You know, because of the "curse".

I don’t want to outweigh the firefighter who attempts to carry me down the steps, and I don’t want a 37-year old man leading my daughter’s Girl Scout troop. No Harvard jobs for me!


HA HA SNOBBY INTELLECTUALS

I would rather hang out with Iggy Pop than Frank Sinatra.


Even though both of them would call me a tweedy nerd and flick cigarettes in my face.

I love the 50s but, if I lived there as a 20-something I'd be the sort of person who annoys me now, railing against the very symbols of artifice I prize today.


I am barely capable of recognizing what a profounding irritating person I am, but that won't stop me from complaining about the kids today with their rock and roll and their hair.

I hate the 60s, but know full well I would have been a pretentious stoner antiestablishment wannabee until the pose cost me money.


I would have pretended to be a hippie until it started to interfere with my income. I am a poseur and proud of it!

I think light rail is a money pit sinkhole beloved by New Urbanists, but support public subsidies of large-scale bus systems to move inner-city people to wherever the jobs may be.


I think public transport is a great idea for the poor and other people who aren't me.

I dearly love the inner city but don’t care if people move to the burbs for nice houses and good schools.


I hate the symptoms, but I am not interested in the cause.

I support the public schools. I support school choice.


I make no sense.

For that matter I support the New Urbanists, except when they get high-mindedly pissy about people’s free choices.
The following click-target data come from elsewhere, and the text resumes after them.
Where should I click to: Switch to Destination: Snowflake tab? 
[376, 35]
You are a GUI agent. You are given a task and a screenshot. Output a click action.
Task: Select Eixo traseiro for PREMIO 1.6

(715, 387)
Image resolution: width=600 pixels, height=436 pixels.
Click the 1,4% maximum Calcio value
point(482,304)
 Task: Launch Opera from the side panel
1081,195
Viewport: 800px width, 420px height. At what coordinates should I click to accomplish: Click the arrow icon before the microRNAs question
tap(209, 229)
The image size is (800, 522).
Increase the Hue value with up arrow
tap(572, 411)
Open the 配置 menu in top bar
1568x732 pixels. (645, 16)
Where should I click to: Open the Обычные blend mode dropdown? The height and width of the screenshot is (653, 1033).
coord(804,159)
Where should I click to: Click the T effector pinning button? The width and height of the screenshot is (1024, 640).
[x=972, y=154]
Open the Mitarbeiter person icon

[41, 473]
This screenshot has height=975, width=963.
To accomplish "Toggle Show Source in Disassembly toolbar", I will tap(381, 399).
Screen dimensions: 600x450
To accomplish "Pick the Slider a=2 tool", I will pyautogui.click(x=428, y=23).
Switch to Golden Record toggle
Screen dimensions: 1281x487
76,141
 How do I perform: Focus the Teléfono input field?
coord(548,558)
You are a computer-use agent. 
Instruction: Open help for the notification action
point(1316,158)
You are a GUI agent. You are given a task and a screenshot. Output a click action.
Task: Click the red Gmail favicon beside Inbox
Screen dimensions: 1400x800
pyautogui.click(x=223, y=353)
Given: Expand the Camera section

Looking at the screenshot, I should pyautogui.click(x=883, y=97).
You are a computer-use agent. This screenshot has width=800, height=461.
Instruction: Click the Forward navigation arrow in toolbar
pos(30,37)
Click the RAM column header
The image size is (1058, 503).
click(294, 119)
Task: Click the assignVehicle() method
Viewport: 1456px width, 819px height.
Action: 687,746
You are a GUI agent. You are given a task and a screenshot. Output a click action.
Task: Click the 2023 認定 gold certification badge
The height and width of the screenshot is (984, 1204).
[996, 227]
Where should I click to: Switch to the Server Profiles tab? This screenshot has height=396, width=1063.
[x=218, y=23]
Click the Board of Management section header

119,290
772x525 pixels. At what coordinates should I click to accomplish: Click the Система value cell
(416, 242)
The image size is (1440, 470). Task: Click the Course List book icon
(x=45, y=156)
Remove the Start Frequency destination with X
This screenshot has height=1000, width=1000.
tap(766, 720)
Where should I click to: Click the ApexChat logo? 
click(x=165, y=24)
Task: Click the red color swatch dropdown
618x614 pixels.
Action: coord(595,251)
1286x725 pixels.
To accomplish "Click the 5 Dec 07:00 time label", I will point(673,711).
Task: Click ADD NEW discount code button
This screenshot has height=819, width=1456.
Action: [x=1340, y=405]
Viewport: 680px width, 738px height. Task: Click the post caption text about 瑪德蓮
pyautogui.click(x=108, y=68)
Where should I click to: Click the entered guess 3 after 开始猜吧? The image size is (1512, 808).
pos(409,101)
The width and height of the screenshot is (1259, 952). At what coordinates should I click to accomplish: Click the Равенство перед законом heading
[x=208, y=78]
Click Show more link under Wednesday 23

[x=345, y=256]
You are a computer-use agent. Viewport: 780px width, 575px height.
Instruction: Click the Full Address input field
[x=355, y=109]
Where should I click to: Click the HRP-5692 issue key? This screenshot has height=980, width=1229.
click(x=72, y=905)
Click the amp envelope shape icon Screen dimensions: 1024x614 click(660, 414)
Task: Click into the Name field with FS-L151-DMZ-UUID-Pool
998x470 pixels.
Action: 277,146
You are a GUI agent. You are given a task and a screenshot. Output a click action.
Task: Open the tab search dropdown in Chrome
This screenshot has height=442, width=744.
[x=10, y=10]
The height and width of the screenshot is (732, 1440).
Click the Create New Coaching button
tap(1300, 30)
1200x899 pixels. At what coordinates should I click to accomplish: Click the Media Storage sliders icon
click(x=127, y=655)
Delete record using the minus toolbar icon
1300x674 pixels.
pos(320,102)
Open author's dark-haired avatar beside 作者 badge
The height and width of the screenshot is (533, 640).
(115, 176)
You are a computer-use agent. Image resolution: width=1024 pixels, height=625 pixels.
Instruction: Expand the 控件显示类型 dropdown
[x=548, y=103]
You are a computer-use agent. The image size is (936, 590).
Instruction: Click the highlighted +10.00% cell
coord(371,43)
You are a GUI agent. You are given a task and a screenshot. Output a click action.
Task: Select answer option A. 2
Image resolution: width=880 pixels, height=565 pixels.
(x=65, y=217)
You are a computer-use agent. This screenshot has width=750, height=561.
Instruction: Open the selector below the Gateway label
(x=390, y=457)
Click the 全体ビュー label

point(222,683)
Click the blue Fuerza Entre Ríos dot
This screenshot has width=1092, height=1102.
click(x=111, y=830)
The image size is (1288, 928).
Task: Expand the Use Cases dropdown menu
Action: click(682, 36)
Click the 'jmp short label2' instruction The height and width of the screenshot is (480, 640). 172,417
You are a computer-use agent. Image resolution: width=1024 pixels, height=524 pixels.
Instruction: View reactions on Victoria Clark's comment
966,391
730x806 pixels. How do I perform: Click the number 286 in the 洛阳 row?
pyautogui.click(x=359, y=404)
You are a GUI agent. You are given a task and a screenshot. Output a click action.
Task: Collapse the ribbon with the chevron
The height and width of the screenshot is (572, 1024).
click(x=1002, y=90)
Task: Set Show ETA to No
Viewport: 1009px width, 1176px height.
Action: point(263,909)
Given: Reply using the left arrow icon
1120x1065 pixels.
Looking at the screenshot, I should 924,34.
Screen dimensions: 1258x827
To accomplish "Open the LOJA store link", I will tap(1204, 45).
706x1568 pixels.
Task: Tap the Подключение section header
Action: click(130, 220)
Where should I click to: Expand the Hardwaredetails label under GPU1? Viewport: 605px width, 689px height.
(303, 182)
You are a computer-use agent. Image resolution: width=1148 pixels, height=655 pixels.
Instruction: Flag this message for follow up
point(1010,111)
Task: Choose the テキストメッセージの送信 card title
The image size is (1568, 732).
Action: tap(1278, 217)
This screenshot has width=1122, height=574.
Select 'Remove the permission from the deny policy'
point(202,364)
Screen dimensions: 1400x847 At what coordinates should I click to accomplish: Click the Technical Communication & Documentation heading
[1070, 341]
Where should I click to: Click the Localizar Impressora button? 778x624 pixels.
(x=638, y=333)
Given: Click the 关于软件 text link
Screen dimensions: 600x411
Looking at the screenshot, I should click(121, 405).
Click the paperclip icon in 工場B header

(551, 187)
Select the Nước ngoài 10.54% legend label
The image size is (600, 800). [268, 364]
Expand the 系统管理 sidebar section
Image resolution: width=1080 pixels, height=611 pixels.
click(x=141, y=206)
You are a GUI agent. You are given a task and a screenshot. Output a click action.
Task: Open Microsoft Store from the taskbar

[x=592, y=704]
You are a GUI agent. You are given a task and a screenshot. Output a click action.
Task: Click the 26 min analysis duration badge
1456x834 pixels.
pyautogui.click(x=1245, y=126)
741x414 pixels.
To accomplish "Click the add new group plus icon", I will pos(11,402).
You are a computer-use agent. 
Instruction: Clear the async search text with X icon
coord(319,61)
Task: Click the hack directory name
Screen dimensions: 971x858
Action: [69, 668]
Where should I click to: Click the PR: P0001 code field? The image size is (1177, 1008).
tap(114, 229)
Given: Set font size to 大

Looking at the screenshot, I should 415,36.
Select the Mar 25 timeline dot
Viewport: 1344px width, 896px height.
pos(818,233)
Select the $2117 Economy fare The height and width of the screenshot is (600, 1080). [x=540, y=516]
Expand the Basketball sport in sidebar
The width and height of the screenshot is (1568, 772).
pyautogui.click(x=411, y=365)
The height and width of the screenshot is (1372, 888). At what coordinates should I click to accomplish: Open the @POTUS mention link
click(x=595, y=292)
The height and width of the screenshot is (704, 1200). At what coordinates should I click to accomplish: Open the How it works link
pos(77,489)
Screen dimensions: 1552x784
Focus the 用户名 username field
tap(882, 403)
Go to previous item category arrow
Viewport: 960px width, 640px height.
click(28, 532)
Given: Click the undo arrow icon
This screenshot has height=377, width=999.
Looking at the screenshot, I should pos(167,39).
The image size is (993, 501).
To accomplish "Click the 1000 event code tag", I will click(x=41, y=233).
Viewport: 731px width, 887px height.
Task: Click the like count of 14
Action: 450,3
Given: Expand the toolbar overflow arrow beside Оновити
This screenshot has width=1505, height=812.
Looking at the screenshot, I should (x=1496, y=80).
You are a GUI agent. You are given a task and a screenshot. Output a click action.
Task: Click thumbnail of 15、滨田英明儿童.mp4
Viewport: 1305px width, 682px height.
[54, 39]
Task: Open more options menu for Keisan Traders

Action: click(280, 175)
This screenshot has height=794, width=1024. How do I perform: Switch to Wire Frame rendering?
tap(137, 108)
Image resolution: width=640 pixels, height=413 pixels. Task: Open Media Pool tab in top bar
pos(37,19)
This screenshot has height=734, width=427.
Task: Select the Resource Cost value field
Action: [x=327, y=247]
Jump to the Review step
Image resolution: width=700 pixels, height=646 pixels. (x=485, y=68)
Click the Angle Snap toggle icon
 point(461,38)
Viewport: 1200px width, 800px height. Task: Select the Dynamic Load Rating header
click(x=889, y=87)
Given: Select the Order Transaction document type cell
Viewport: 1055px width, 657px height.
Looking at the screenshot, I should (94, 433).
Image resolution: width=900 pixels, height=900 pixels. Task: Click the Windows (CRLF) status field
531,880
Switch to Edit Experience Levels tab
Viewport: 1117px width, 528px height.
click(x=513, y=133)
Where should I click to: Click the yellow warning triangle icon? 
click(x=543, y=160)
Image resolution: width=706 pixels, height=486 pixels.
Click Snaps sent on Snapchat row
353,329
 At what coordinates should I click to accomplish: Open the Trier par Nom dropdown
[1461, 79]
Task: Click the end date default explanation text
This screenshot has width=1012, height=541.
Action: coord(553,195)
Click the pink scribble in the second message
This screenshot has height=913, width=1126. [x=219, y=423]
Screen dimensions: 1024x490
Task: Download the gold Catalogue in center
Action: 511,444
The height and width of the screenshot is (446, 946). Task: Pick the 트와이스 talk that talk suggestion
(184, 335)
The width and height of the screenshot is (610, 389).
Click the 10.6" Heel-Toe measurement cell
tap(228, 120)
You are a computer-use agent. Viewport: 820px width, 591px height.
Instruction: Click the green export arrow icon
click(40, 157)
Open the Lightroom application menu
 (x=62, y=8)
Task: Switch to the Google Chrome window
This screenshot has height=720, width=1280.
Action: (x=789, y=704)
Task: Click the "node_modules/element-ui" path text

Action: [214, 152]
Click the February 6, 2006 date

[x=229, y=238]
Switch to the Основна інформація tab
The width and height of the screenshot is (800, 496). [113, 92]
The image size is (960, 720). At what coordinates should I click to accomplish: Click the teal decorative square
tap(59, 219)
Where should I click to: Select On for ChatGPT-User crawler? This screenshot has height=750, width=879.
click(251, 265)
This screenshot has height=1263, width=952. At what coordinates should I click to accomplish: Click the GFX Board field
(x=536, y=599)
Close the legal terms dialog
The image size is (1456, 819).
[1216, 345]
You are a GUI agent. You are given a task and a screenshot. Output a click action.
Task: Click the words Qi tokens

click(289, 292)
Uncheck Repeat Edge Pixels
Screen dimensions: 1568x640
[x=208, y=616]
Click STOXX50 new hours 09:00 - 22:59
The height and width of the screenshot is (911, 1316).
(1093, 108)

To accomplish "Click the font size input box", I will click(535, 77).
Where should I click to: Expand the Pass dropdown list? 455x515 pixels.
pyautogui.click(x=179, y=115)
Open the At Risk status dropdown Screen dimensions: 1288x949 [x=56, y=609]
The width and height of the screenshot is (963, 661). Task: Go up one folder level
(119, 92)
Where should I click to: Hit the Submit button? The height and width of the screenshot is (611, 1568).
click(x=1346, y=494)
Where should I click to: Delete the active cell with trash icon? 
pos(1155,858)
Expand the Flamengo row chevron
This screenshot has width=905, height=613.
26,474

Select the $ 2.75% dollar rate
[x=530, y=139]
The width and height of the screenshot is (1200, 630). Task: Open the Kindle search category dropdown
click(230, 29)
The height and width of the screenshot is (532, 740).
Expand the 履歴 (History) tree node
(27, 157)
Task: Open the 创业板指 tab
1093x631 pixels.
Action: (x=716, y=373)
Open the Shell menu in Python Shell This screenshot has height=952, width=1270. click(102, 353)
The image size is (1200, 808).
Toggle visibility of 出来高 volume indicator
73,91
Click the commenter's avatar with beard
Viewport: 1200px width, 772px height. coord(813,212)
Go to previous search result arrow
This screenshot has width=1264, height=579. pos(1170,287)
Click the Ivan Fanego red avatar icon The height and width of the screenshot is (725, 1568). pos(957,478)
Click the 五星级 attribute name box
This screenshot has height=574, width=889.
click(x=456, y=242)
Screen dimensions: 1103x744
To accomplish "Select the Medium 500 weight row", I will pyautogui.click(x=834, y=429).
I am in favor of progressivism, as long as it doesn't try to get people to do something they don't want to do, or point out that it might be harmful to do the things they're already doing.


I believe in God, but I’m not throwing away my Coop books because he had a hot time at a Black Mass.


I...what?

I can’t stand everything Islamicists stand for, despair of the tide that seems to swamp a religion for which I have, despite my efforts, no empathetic connection whatsoever, but I celebrate the first Muslim in space.


I hate Muslims except when they remind me of Star Trek.

I dislike most TV, most modern music, and most movies, but love the big messy hot throbbing blob of Western pop culture, partly because I connect with part of it like a dog biting on a live wire, and partly because the loud rude crass mess spells freedom, and that is the root word at the heart of the American experiment.


I am an old crank.

We can always learn from others, but they’ve much to learn from us.


America is the best.

Unless they have a 200+ year track record of expanding rights and unimaginable prosperity as well.


America is the super-best.

9.01.2006

SNORE BOBO COLUMN SCHMUCK IN INK SHOP SHOCKER

My arch-nemesis James Lileks is on vacation at a cabin up by the Boundary Waters. He has not only updated his (free) website twice, but has done a half-hour audio blog and also redesigned the site. While on vacation. With his family. At the Boundary Waters.

SCHMUCK.

Speaking of schmucks, I can't link to the whole thing since it's NYT premium content, but uberschmuck David Brooks, who actually makes a fat living writing on political and cultural trends in America, has just written a column in which he notes that getting a tattoo isn't really very rebellious, because a lot of people have them now. WHAT A STUNNER! Only about fifteen years behind the rest of the country comes D. Brooks with that dynamite observation. Next up from the keen eyes of this trend-hawk: 'punk rock' is actually sorta reactionary and conservative! Also, ad agencies are now using images of '60s rebellion to sell products!